─── Data section
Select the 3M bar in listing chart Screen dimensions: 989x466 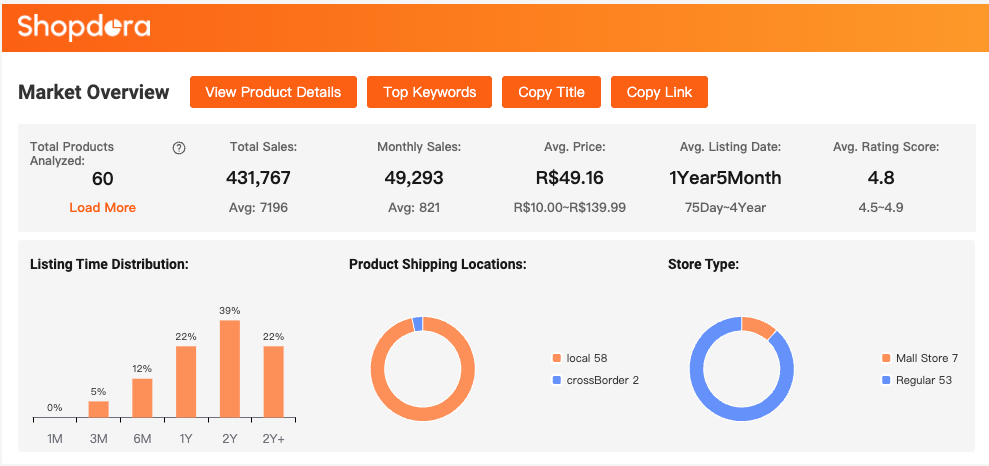(x=98, y=409)
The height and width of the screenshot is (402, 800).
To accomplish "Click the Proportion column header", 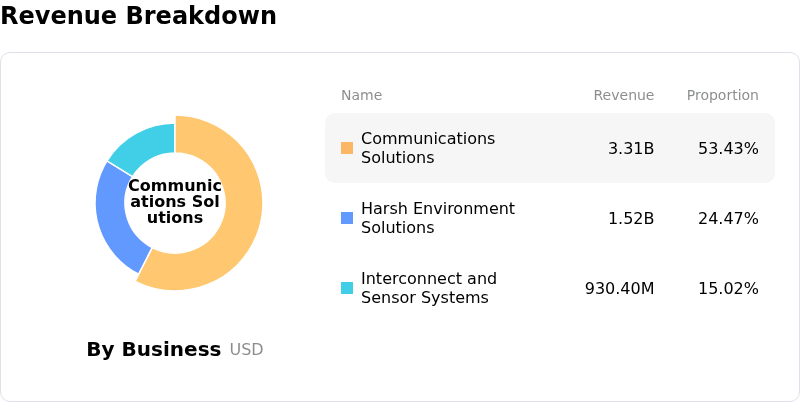I will click(x=722, y=96).
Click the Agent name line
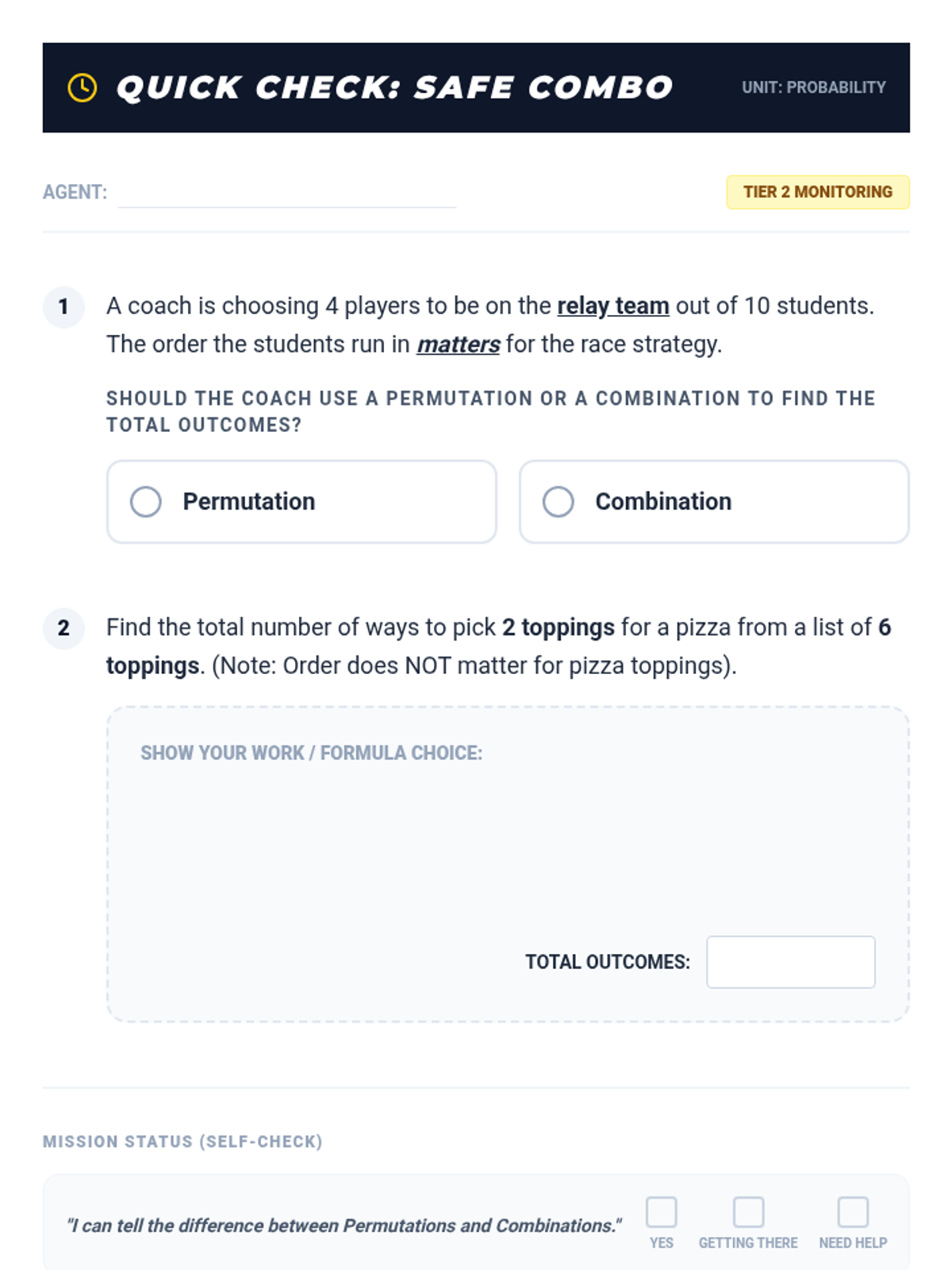The height and width of the screenshot is (1270, 952). coord(287,193)
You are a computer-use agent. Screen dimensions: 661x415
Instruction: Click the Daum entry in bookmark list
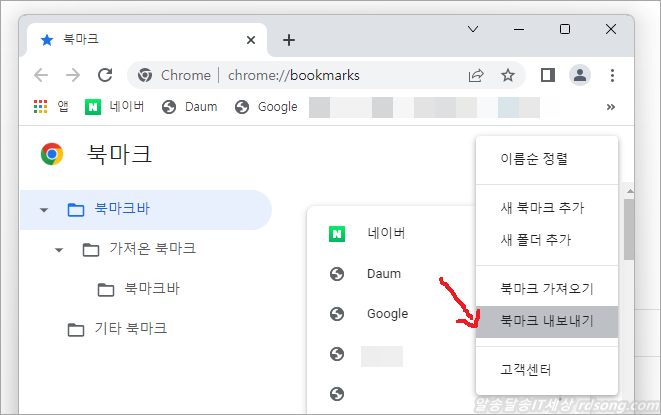pos(383,274)
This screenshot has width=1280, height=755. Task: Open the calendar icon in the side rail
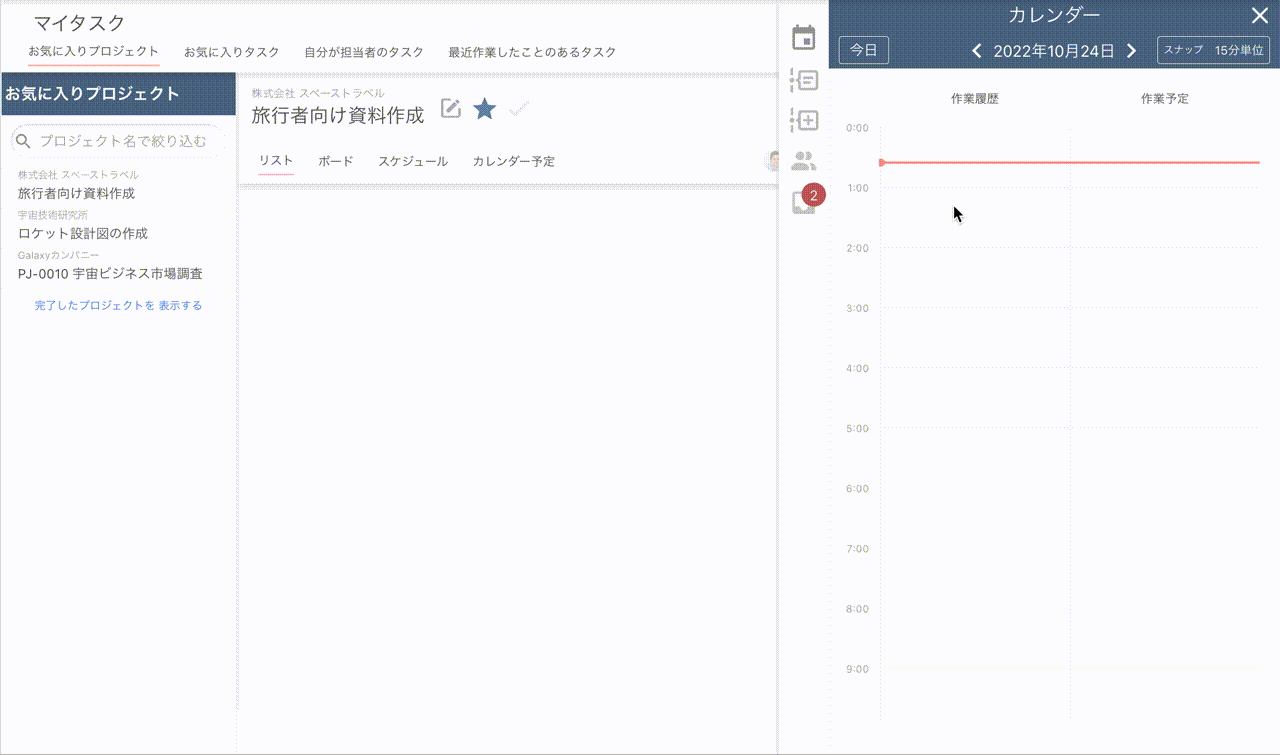804,38
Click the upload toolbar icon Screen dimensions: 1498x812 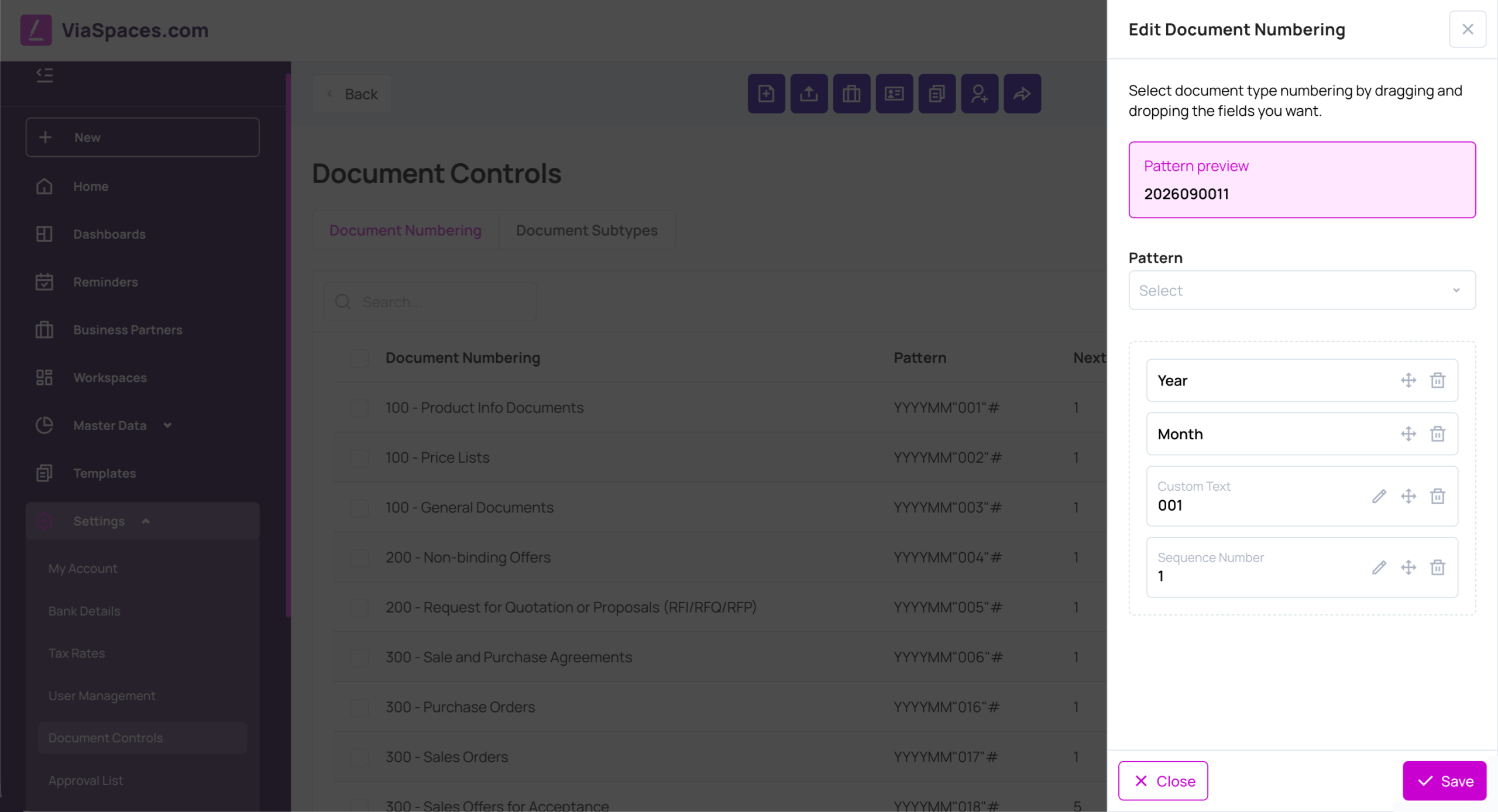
──────
Skip the pictures and copy exactly the lines from the one containing "Instruction: Click the" through the end of the material, both ends included.

■ Result of this task ■
Instruction: Click the Daum entry in bookmark list
pos(383,274)
This screenshot has width=1280, height=755. Task: Open the calendar icon in the side rail
804,38
Click the upload toolbar icon Screen dimensions: 1498x812 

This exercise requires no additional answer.